Data shown -
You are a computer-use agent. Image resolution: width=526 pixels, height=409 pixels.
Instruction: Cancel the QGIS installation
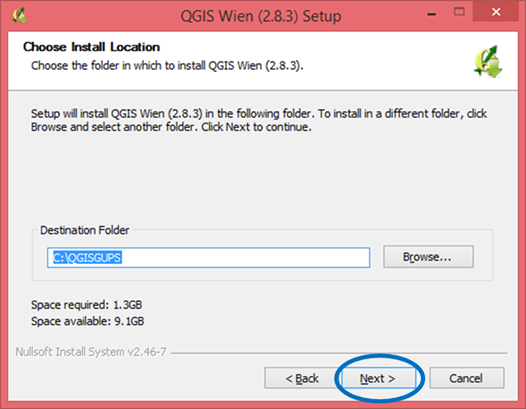click(x=467, y=378)
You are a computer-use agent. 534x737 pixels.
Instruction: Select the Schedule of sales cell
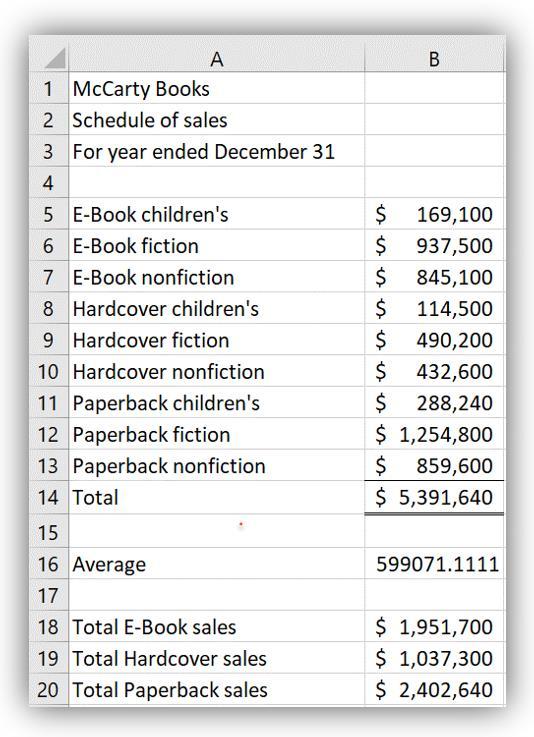217,119
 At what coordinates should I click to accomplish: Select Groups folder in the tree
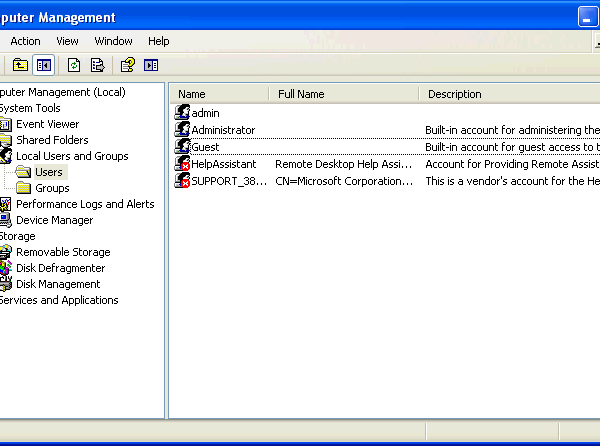tap(52, 188)
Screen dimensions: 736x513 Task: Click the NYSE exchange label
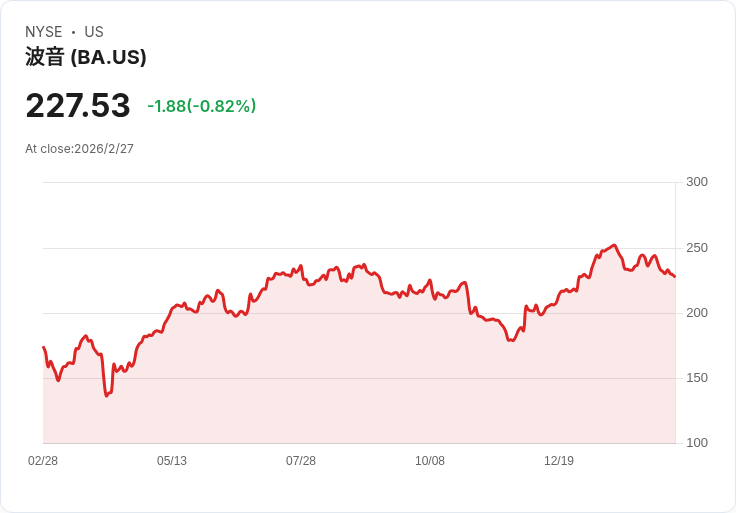point(44,32)
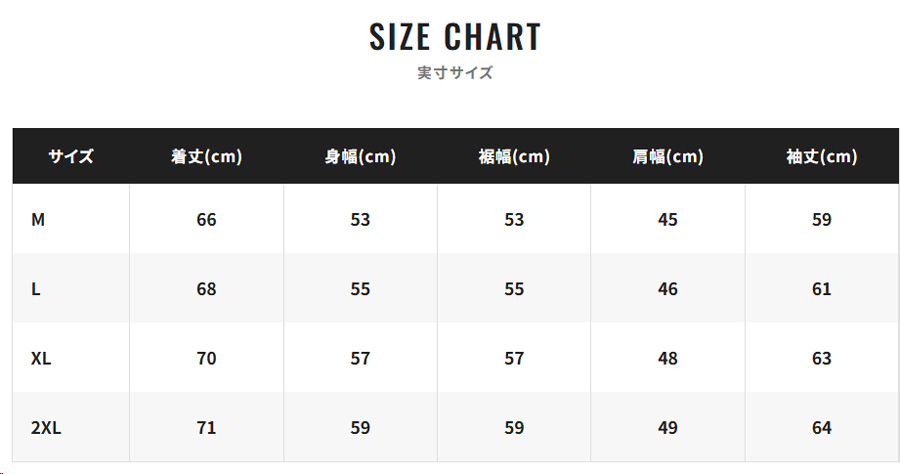Screen dimensions: 900x474
Task: Select the サイズ column header
Action: tap(71, 156)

What the task requires - Output the records above exactly as they are, leaving out the pictures.

Written answer -
You are a computer-use agent. Image resolution: width=526 pixels, height=409 pixels.
Instruction: Cancel the QGIS installation
click(x=467, y=378)
You are a computer-use agent. 534x737 pixels.
Instruction: Select the Schedule of sales cell
217,119
 At what coordinates should I click to accomplish: Select Groups folder in the tree
tap(52, 188)
Screen dimensions: 736x513 Task: Click the NYSE exchange label
point(44,32)
Screen dimensions: 900x474
Task: Select the サイズ column header
Action: tap(71, 156)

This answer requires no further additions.